● Stated goal:
Pick out each line of the listing below that contains the word "resolution", and copy those lines in full.

(Click-target data)
§ §

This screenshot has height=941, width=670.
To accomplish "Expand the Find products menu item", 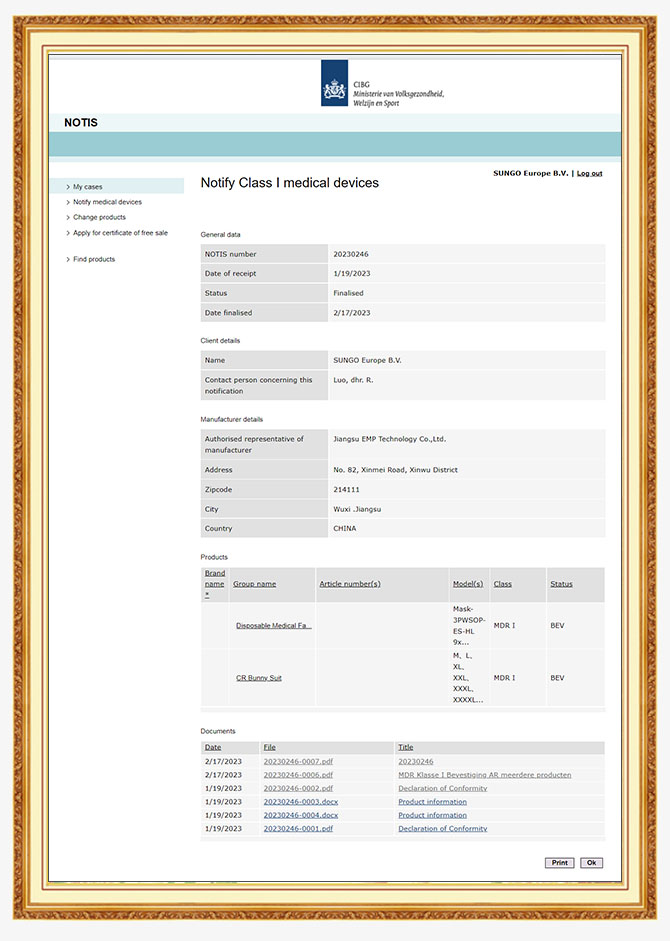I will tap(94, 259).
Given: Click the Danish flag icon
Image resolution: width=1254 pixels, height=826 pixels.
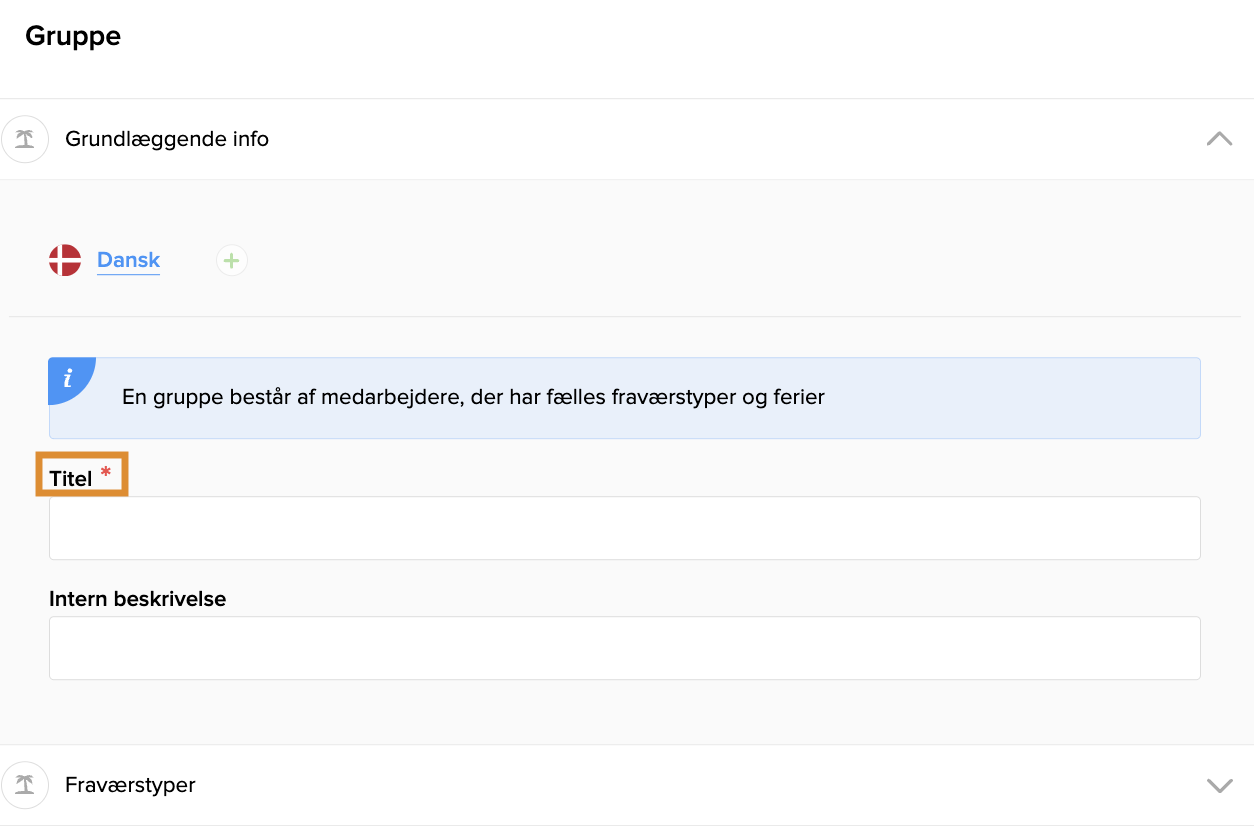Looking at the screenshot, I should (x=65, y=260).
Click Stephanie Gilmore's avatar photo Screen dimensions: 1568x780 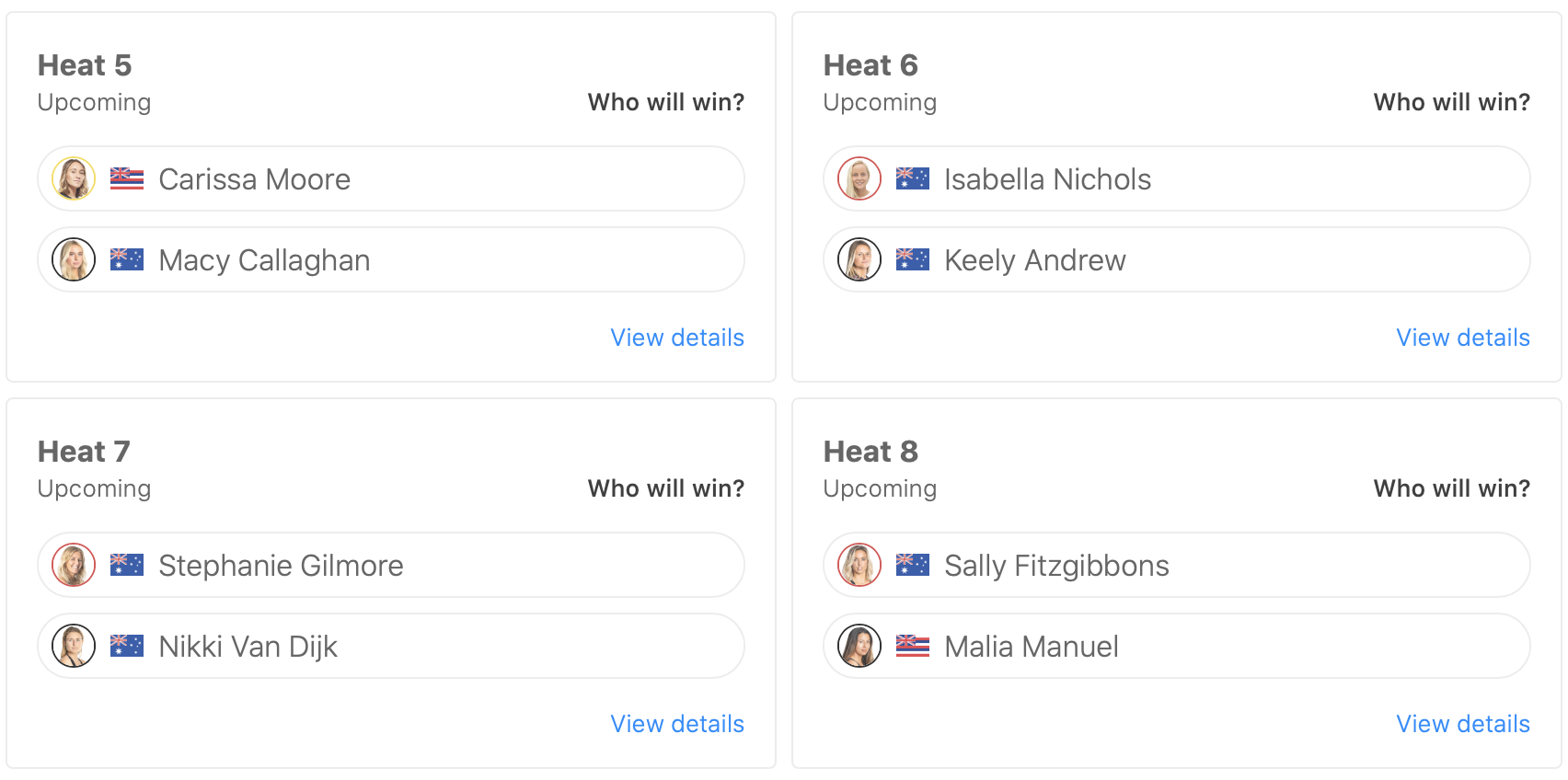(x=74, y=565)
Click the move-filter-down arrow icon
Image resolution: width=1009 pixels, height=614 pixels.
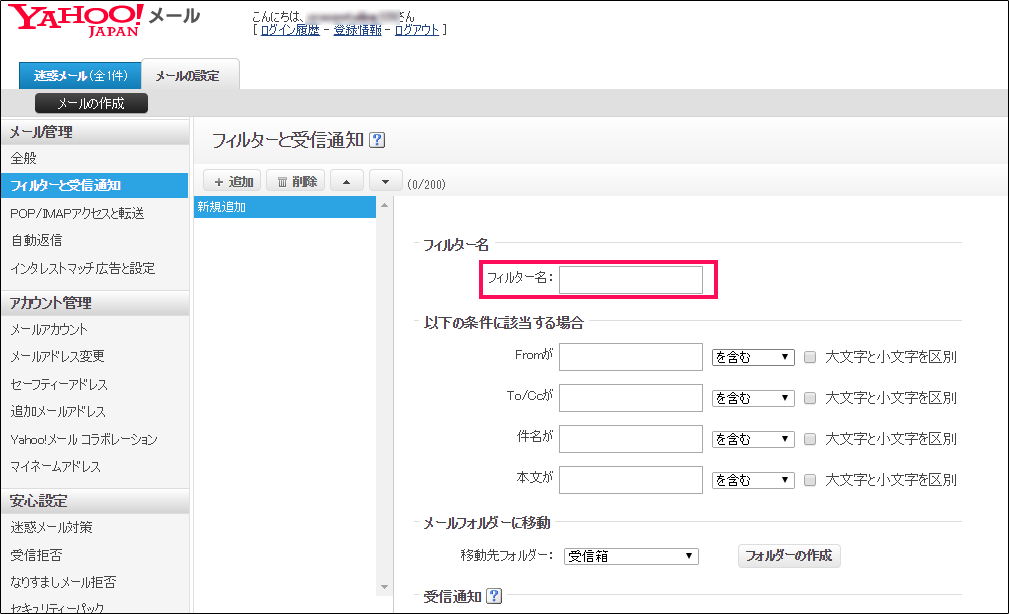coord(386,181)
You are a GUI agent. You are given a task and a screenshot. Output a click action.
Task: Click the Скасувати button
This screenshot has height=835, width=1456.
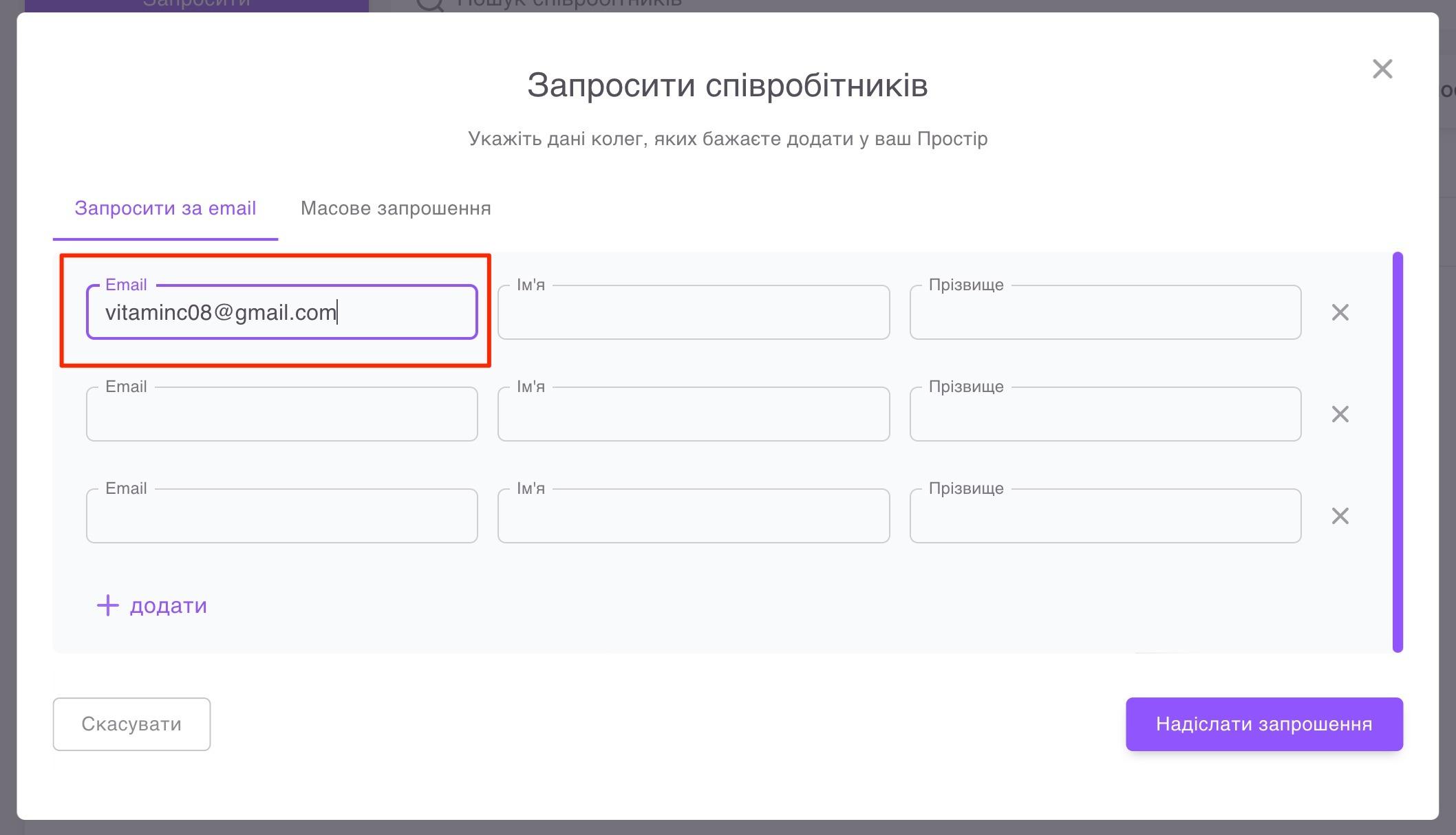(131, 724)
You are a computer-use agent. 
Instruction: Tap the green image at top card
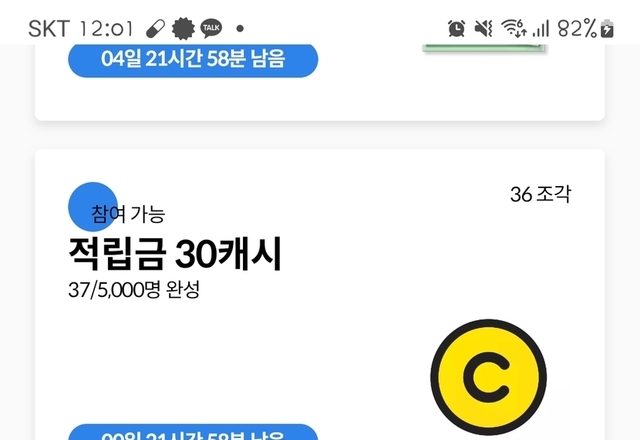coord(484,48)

§ §

● Exercise solution:
Image resolution: width=1254 pixels, height=826 pixels.
Image resolution: width=1009 pixels, height=614 pixels.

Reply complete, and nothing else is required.